**REQUEST:**
Reproduce each line of the items below verbatim, omitting the pictures from your answer.

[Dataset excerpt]
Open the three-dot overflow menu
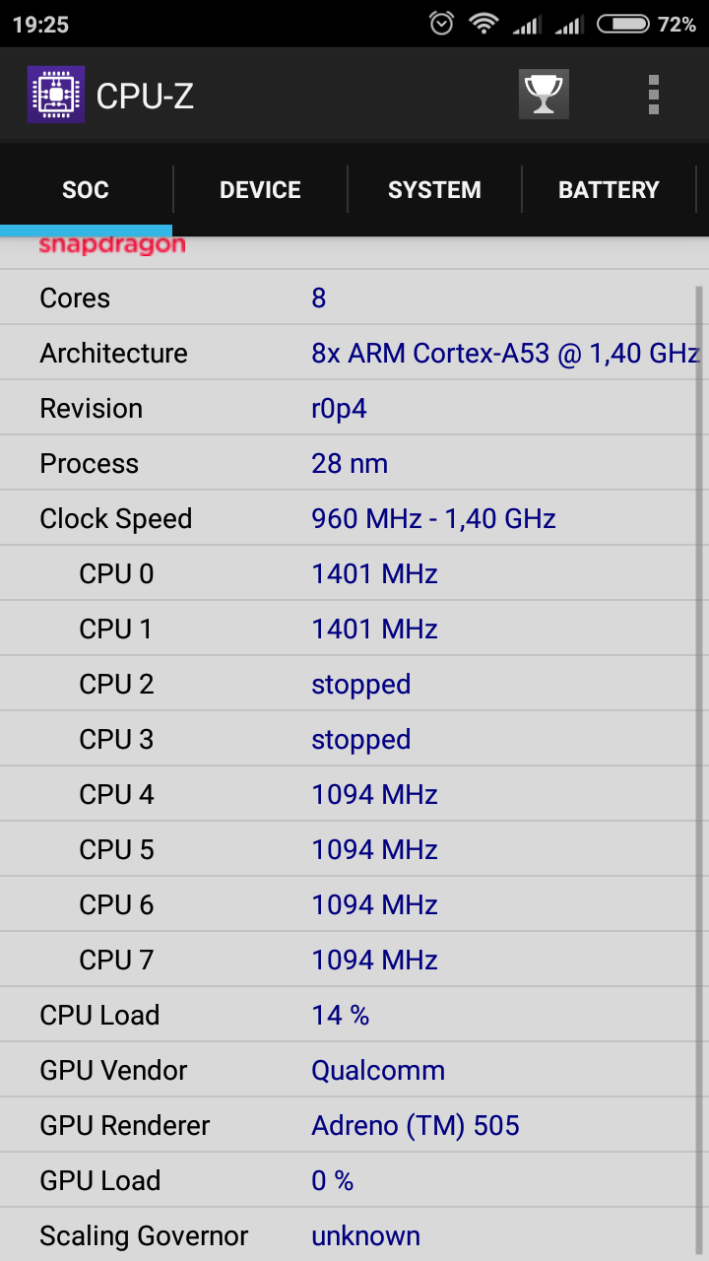Image resolution: width=709 pixels, height=1261 pixels. (x=653, y=95)

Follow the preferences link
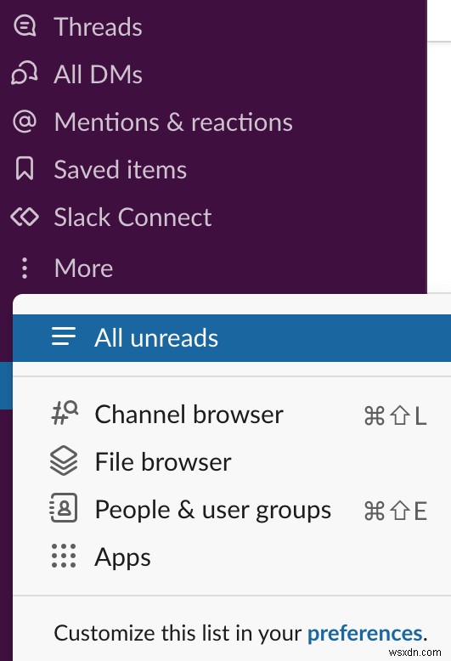pos(364,633)
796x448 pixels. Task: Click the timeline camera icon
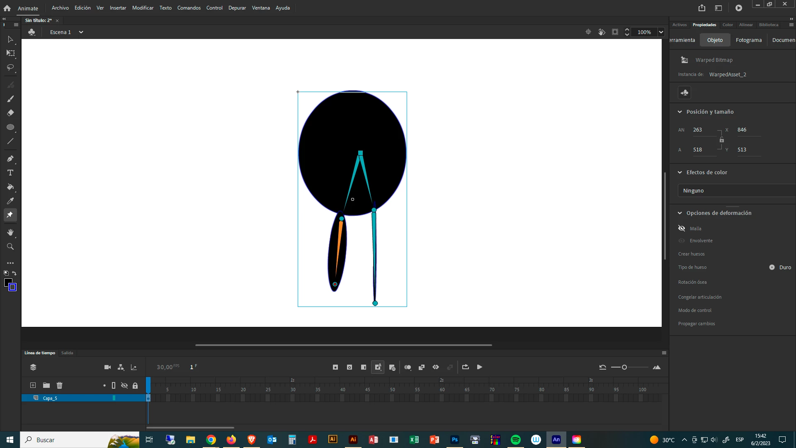point(107,367)
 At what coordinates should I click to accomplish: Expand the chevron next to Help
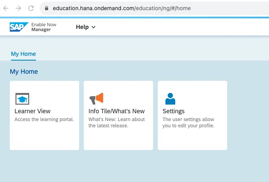coord(93,27)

**IN RESPONSE:**
Open the three-dot overflow menu
Image resolution: width=709 pixels, height=1261 pixels. (x=653, y=95)

Follow the preferences link
pos(364,633)
796x448 pixels. Task: Click the timeline camera icon
point(107,367)
 At what coordinates should I click to accomplish: Expand the chevron next to Help
coord(93,27)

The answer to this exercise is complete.